中国爆買いの灯は消えるのか/ロイターより

2016-01-24 15:11:11 | 経済
「[上海 20日 ロイター] - 世界経済の先行きにとって、さらに悪いニュースかもしれない。「爆買い」で昨年の経済成長を支える主役だった中国の消費者が、今年は支出を切り詰める可能性が高まっている。

外食の頻度を減らし、スマートフォンの機種交換を先送りし、衝動買いを減らしていくという。

世界第2位の経済大国である中国の政策当局にとっては、ただでさえ株式市場の動揺と賃金成長の伸び悩みに苦慮しているというのに、これもまた気を揉む材料だ。

中国経済は昨年、この四半世紀で最も低い経済成長率を記録したが、少なくとも政府が掲げた目標に近い成長率を維持できたのは消費需要のおかげだったと、アナリストは見ている。

エコノミスト・インテリジェンス・ユニットの北京在勤アナリスト、トム・ラファティ氏は、「2015年に経済を救ったのは中国の消費者だ」と語る。「彼らの消費支出が、これまで中国経済のけん引役だった産業や投資の不振を相殺することに貢献した」と言う。

だが、今年も消費者が同じように動いてくれるという保証はない。

オーストラリア・ニュージーランド銀行(ANZ)が20日発表した調査によれば、中国の消費者信頼感は今月記録的な低さとなった。米調査会社チャイナ・ベージュ・ブックの調査では、第4・四半期の雇用成長・賃金成長は過去4年間で最低となっている。

これらの調査を裏付けるように、ロイターが上海で取材した消費者も、今後支出には気を配り、抑制していく可能性が高いと語っている。

<爆買い頻度も減少>

男性のZhouさんは、昨年ガールフレンドとともに外食で約7万元(約125万円)、衣類とアクセサリーに4万元を使ったという。だが、今年は経済状況に鑑みて約3分の1近く支出を切り詰める予定だ。「自炊を増やす。携帯電話などのエレクトロニクス製品の買い替え頻度も減らすかもしれない」と言う。

ある店舗でマグカップやベッド用のシーツを物色していた30歳の女性Zhengさんは、「物価上昇に収入が追いつかないようだ」と不安を口にする。「こういうものは必要ない。もう少し自制して、買い物にも頻繁に行かないようしなければ」と語った。

さらに厳しい打撃を受けるのは、中国で増大しつつある高齢者層かもしれない。

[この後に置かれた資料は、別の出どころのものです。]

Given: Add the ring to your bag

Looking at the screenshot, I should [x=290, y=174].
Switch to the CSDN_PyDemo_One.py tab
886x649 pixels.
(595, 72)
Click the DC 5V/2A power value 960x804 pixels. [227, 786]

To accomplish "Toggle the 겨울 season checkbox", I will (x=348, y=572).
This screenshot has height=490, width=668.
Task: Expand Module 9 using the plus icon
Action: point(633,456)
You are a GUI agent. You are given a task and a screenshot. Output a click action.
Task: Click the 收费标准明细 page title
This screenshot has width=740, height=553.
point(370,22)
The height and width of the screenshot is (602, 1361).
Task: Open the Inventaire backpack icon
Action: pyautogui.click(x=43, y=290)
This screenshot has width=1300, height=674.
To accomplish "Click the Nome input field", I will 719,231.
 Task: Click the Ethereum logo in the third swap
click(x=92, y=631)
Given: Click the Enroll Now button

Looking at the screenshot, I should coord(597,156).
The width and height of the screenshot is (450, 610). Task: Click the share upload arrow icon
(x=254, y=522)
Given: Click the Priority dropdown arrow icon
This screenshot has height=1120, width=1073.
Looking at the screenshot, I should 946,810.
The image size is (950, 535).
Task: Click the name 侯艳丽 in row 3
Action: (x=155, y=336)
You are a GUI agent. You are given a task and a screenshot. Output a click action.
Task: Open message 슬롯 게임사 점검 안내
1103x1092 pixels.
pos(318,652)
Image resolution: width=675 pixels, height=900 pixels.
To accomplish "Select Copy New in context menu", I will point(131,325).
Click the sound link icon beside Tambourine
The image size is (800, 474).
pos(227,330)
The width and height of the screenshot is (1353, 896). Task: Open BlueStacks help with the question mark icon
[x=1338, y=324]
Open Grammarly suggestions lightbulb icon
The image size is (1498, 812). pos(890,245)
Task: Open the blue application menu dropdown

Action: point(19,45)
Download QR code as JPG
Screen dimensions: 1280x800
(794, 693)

医療費が可処分所得に食い込みつつあるからだ。

すでに退職した55歳の女性は、ロイターの取材に対し、自分のお金の大半は都市部の大気汚染対策用のエアフィルターに使わざるを得なかったと語る。「病気になって病院に行く必要が生じたときのために、貯金しておきたいのだけど」と言う。

中国国内に多数存在する小規模な小売店経営者は、彼ら自身も消費者だが、完全に国内需要に依存して生計を立てているだけに、厳しい状況に置かれている。

上海で携帯電話ショップを経営するDongさんは、昨年下半期に売上が急激に落ちたという。「奇妙な話で、理由は分からない。株式市場が暴落したからかもしれない。2016年はもっと悪くなると思う」と話す。

<逆風>

エコノミストは、今年、賃金が伸びず失業率が上昇すれば、消費者の支出は低下すると警告するが、そうなる可能性は高そうだ。

また、最近の人民元安によって中国で販売されている多くの輸入品価格にその影響が及んでおり、中国人の購買力が内外で低下することも考えられる。

「賃金上昇が緩やかになることで、今年は消費支出の伸びが抑えられると予想している。さらに、産業の不振が消費に及ぼす悪影響が強まるリスクも残っている」と、オックスフォード・エコノミクスのアジア経済担当責任者ルイス・クイジス氏(香港在勤)は分析する。

中国の国家統計局によれば、GDP成長に対する消費の貢献比率は、昨年15ポイント上昇して3分の2を超え、巨大な製造部門の減速を相殺することに貢献した。もっとも、そのうち民間消費ではなく政府支出によるものがどの程度あるのか、公式の内訳は発表されていない。

中国の内閣に相当する国務院は昨年11月、民間消費を加速させる試みとして、小売、医療、旅行やスポーツなど「ライフスタイル関連ビジネス」に対する融資提供において、金融機関がこれまで以上に多様な担保を受け入れることを奨励していくと発表した。

<強靱さの兆候も>

とはいえ、消費財の小売販売額は前年比で11%以上増大し4000億ドルを超え、オンラインショッピングサイトのタオバオでは、11月の販促イベント期間中、たった1時間で約40億ドルの売上高を稼いでいる。

こうした消費の強靱さを示す兆候は続いている。

ANZの消費者信頼感調査からは、「今こそ高額商品を購入すべき時期だ」と考える回答者が増えていることが分かる。昨年の新車販売台数は4.7%増と伸び悩んだが、中国自動車製造者協会によれば、今年は6%増が見込まれている。

それでも、上海の婦人服店の経営者は「この1年間、商売は不振だったし、上向きになるとは考えられない」と懸念する。「富裕層が高級品を買うとしても、貧困層は節約に走るだろう」と語った。